Прослужив полтора месяца, нас группу нерадивых солдат отправили в другую воинскую часть, под Магнитогорск. Нам выдали проездные документы и денежное довольствие, (гроши) и отвезли на железнодорожный вокзал. Вырвавшись на свободу, мы тут же на вокзале на газированной воде, на пирожках и мороженом, истратили всё денежное довольствие. Своих денег у меня не было ни копейки, я двое суток до Челябинска пил только воду. У меня были немецкие часы, пятнадцать камней, которые отец привёз после войны из Германии. Мне было жалко расставаться с часами. Поезд пришёл в Челябинск утром, пригородный поезд в Магнитогорск отправлялся только вечером.
Я вышел в город, и стал ходить по часовым мастерским в надежде продать часы. Часовые мастера, повертев в руках часы, не желали покупать ни за какую даже мизерную цену. Вернувшись на вокзал, я стал предлагать часы пассажирам. Один из солдат нашей команды заинтересовался, у него были деньги, он в пути выскакивал на пирон, что-то себе покупал, и, таясь от всех, тихонько жевал. Мы сторговались, часы за буханку хлеба.

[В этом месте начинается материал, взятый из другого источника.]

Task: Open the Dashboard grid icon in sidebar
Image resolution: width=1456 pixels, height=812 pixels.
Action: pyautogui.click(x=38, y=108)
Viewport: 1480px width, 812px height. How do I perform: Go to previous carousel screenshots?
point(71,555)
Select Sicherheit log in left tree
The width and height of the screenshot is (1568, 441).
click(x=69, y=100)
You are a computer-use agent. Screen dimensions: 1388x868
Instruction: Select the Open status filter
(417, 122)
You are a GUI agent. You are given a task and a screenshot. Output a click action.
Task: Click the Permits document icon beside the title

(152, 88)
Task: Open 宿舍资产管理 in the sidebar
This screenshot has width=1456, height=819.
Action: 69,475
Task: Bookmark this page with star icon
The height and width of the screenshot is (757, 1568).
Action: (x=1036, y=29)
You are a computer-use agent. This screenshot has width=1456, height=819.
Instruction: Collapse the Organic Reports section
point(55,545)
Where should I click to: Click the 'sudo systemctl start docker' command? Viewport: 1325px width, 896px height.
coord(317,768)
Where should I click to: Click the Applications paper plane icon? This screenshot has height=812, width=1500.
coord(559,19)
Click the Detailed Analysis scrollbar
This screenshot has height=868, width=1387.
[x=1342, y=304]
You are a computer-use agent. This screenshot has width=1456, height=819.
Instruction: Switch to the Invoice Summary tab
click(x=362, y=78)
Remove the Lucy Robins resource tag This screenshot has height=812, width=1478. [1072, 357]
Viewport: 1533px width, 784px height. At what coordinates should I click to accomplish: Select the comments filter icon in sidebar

Я знал, что после голодания, нельзя сразу много кушать. Я стал голодать, на ём кипур (день, когда евреи сутки голодают, и просят Бога, чтобы следующий год был хороший и сладкий, чтобы в небесной канцелярии, сохранили жизнь, и поставили хорошую печать) во время войны, мама нам говорила, что если вы хотите, чтобы отец живой вернулся с войны, то нужно голодать. Этой традиции, я придерживался и после войны, пока не уехал из дома. После суток голодания, когда на востоке на небе появлялись три первые звезды, мы садились за праздничный стол. Мама вначале давала стакан чая и кусочек лекеха (медовая коврижка), и где-то потом, через пол – часа можно было кушать. Иначе она говорила, что может произойти заворот кишок.
Получив буханку хлеба, я пошёл, набрал алюминиевую кружку кипятка, и съел кусочек хлеба с горячей водой, а потом через некоторое время умял всю буханку.